Archive for the ‘Retirement’ Tag

A Glimpse at Early Retirement

Growing up I wanted to be a professional baseball player.  I mean, what’s not to like?  Your season is during the spring and summer months.  For the most part you do a lot of standing around, and when you do have to sprint it’s usually for 90 feet.  On top of that, no one is trying to hit you or tackle you, and when you have to dive for a ball you land on soft grass as opposed to a hardwood floor or a frozen field.   Hell, you don’t really have to be that good.  If you’re successful just 25 percent of the time, you’ve got a guaranteed job, and if you’re successful 30 percent of the time, you’re considered to be one of the “great ones.”  I’m actually convinced that mediocrity is widely accepted in both professional baseball as well as meteorology (are weathermen ever right???).

As I got older, and my dreams of playing professional baseball went out the door (it seems that being successful just 25 percent of the time is harder than I thought), I focused on another type of “dream,” one that involved my wife and I working closely with one another. 

After all, my wife is my best friend, and she is smart and a hard worker.  You could do a lot worse when looking for a co-worker.  Unfortunately, our careers led us in different directions, and working with her simply didn’t materialize.  To make matters worse, our careers, as they so often do, kept us away from one another for much of the week.  I’d see my wife for 20 or 30 minutes in the morning before heading out, and I’d see her for a couple hours at night once we had both gotten home.  Certainly not the kind of “quality time” I had dreamed about when planning out my goal of working closely with her.

So the next dream or goal became retiring as early as possible so that my wife and I could enjoy some of that quality time that we had simply missed out on by not being able to work together.  Now this dream seemed like a million years away, but sometimes a million years can be a lot shorter than you think. 

A couple months ago my wife’s company reorganized, and she agreed that there was no need for marketing in the new organization.
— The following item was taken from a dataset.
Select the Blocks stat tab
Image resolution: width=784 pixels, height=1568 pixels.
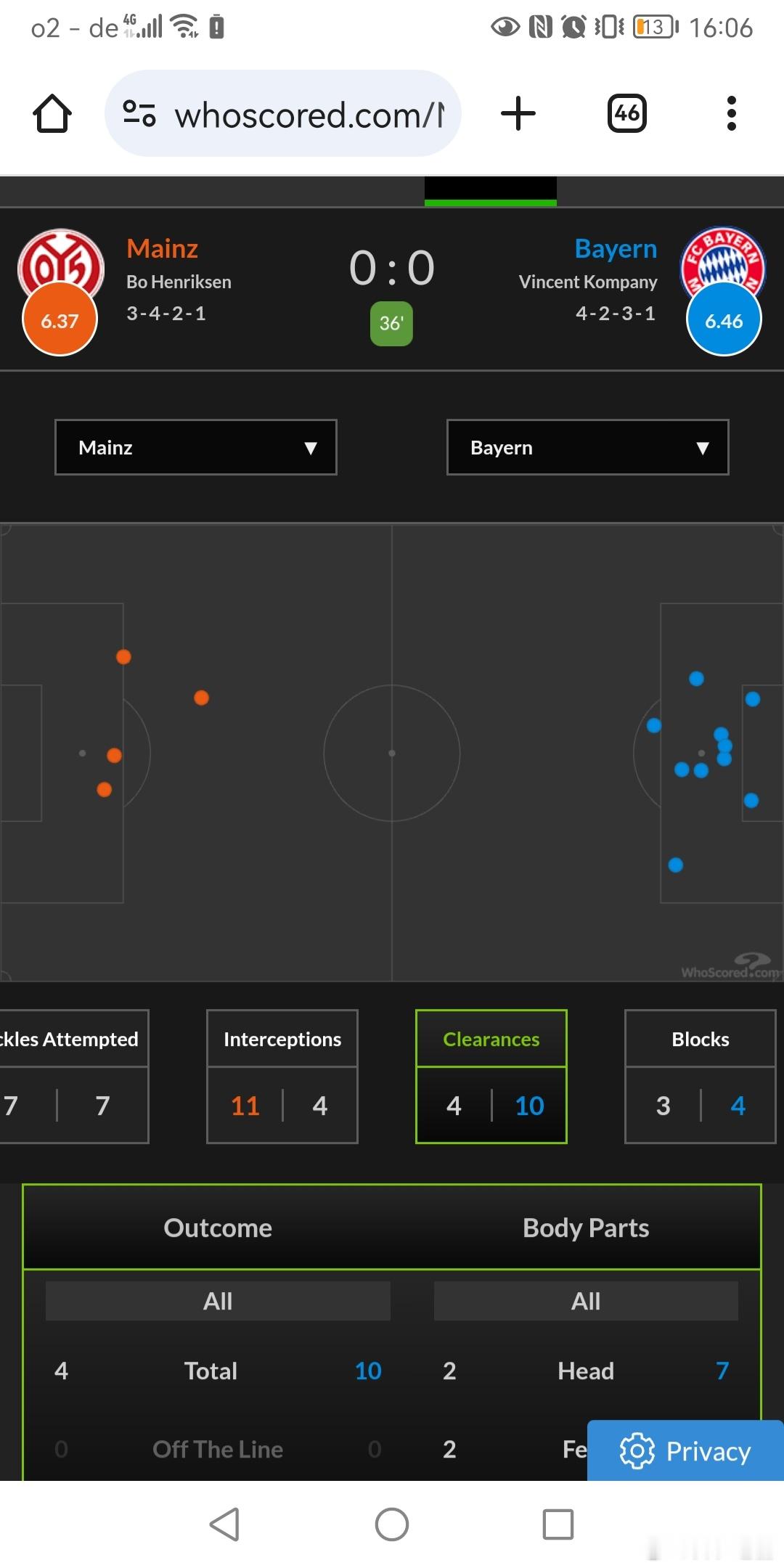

That meant she would either be getting laid off or take a new job within the company sometime early in 2011.  Upon getting the news my wife began looking into other opportunities, and in fact has already received a couple different offers, so in the end this may actually work out very well for her/us.  Though, if you listen to my mom talk about this situation it seems like the end of the world . . . “Well that’s just awful.  What are you two going to do?  You’ll be broke.  How are you going to put food on the table?  Are you going to sell the house?  Who’s going to buy your house in this market?  Do I have to clear out my basement so that you guys can live with me?”  She means well, and she really is a fantastic mother, but I’m fairly convinced she doesn’t listen to a word I say.

Anyway, slowly but surely, as her job and her responsibilities have dwindled, my wife has been spending more and more time at home.  It was just a day or two a week back in November and that turned into lots of vacation during December, and lately, even though she still technically has a job until the end of January, she’s been working from home at least three days a week. . . . with very little to do.

She calls it a “preview of retirement,” and I’m calling it “A FREAKING NIGHTMARE!!!!!!!”

My wife is ALWAYS HOME.  She’s set up her laptop on the dining room table across from my laptop and it’s like dueling banjos.  She’s banging away on her laptop, and I’m banging away on my laptop.  Every once in awhile she looks up, smiles, and asks me what I’m doing. 

The Pearl Jam and U2 I usually have on while I write has been replaced by her music.  She’s monopolizing the TV with Food Network, Cooking Channel and HGTV.  Literally I caught the last 10 minutes of one of these shows and watched someone making Spinach Gnocchi Balls.  My wife assumed that I was interested in the show since I was paying attention (which I wasn’t, I was just horrified that someone had their own show on TV featuring them cooking Gnocchi Balls while I remain unemployed), and she now calls for me every time Barefoot Contessa is on. 

She has no interest in taking walks with me as it’s too cold outside, but she doesn’t hesitate to visit me while I’m dropping a deuce.  Just recently she came into the bathroom while I was sitting on the toilet to let me know that I had to pick up my oldest son from school at 4:45 PM.  It was 10:30 in the morning when she came in to tell me this.

And as for the afternoon sex, or the morning “quickie” that I’ve longed fantasized about . . . no.  I can count on one hand (and I don’t need all five fingers either) how many times we’ve had sex in the middle of the day since she’s been home.  She’s copied my stay-at-home look of sweat pants and fleece, so frankly I don’t think either one of us has the urge to start anything.

So I’ve decided that not being able to retire early probably isn’t a bad thing.  I’m frankly not sure what we would do, other than the fact that my wife is actually cooking more.  I just hope that she doesn’t make those gnocchi balls.  I’ll be ordering Domino’s later that night.